Build a UI that send requests to and receive responses from the chatbot server. You can build a simple command-line interface or a fancy web interface. You should be able to keep a conversation going with the chatbot by sending messages and receiving responses consecutively.

(Optional) Chat Session Management

In real-world AI applications, users are allowed to start new conversations and switch between them. Users can also edit a past question and let the AI regenerate an answer. Enhance your UI to support these features. Implement a KV-Cache pool with prefix matching to reuse past results as much as possible.
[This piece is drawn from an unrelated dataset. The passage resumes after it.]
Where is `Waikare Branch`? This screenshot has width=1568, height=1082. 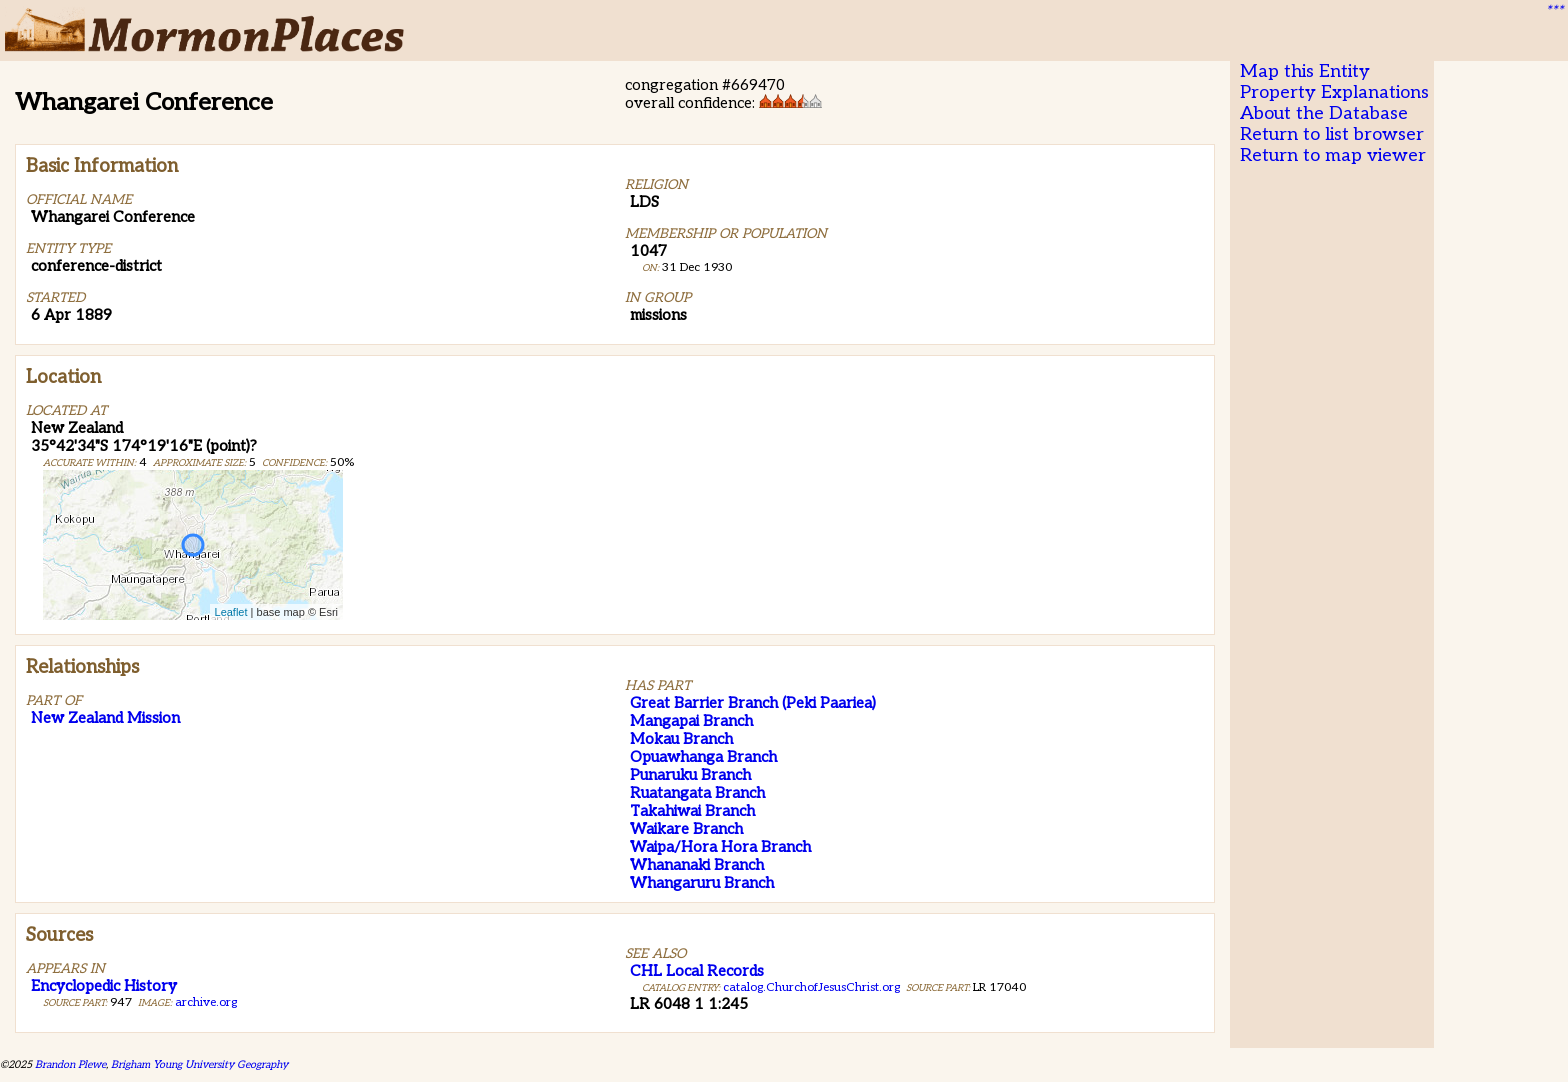
Waikare Branch is located at coordinates (686, 829).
Project #4: Multi-user Inference Service

You need to finish Project #2 and achieve streaming response first before proceeding to this project.

Serving Multiple Users

In real-world scenarios, an inference service will serve multiple users. Requests can come in at any time, and the service should be able to handle them concurrently. Your endpoint should add a new request to a request pool or queue and have a another looping process or thread to serve the requests.

Continous Batching

To maximize the throughput of your inference service, you need to batch your requests instead of serving them one by one. Since each request can have different length, you will need a continous and iteration-level batching mechanism. For each interation you extract several requests from pool to form a batch, do one round of batch inference, and then return the unfinished requests back to the pool. Use batched matrix multiplication when possible to speed up your inference. Note that every request in the batch need to bind with a different KV-Cache. You should build a KV-Cache pool with prefix matching to reuse past results as much as possible.

Project #5: Distributed Inference

Introduce Tensor Parallelism to LLAISYS. Shard your model across multiple devices and implement distributed model inference. Support NCCL in LLAISYS if your are uing Nvidia GPUs, or MPI if you are using CPUs.

Project #6: Support New Models

Support another model type than the one we use for homework in LLAISYS.